## Begin
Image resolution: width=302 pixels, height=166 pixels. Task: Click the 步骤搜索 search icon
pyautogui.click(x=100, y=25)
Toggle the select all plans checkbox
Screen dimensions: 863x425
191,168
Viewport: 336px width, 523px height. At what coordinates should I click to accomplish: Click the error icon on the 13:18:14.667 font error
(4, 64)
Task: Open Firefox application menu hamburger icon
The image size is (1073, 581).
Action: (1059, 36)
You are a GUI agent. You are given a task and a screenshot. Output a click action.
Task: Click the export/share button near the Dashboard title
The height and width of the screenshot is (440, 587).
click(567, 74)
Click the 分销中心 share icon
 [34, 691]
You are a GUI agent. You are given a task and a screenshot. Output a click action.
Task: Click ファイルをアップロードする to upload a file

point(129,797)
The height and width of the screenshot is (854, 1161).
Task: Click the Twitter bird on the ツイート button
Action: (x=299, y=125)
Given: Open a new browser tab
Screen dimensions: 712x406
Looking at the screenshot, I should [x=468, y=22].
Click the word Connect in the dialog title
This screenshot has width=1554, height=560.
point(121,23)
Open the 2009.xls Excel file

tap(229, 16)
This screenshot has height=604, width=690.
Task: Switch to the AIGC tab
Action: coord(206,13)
## End
### [DIRECTIONS FOR THIS TASK]
Rewrite all the entries above, putting "symbol" wherever "icon" appears and leaving everything else as it is.

### [EXERCISE OUTPUT]
Image resolution: width=302 pixels, height=166 pixels. Task: Click the 步骤搜索 search symbol
pyautogui.click(x=100, y=25)
Toggle the select all plans checkbox
Screen dimensions: 863x425
191,168
Viewport: 336px width, 523px height. At what coordinates should I click to accomplish: Click the error symbol on the 13:18:14.667 font error
(4, 64)
Task: Open Firefox application menu hamburger symbol
The image size is (1073, 581).
Action: (1059, 36)
You are a GUI agent. You are given a task and a screenshot. Output a click action.
Task: Click the export/share button near the Dashboard title
The height and width of the screenshot is (440, 587).
click(567, 74)
Click the 分销中心 share symbol
 [34, 691]
You are a GUI agent. You are given a task and a screenshot. Output a click action.
Task: Click ファイルをアップロードする to upload a file

point(129,797)
The height and width of the screenshot is (854, 1161).
Task: Click the Twitter bird on the ツイート button
Action: (x=299, y=125)
Given: Open a new browser tab
Screen dimensions: 712x406
Looking at the screenshot, I should [x=468, y=22].
Click the word Connect in the dialog title
This screenshot has width=1554, height=560.
point(121,23)
Open the 2009.xls Excel file

tap(229, 16)
This screenshot has height=604, width=690.
Task: Switch to the AIGC tab
Action: coord(206,13)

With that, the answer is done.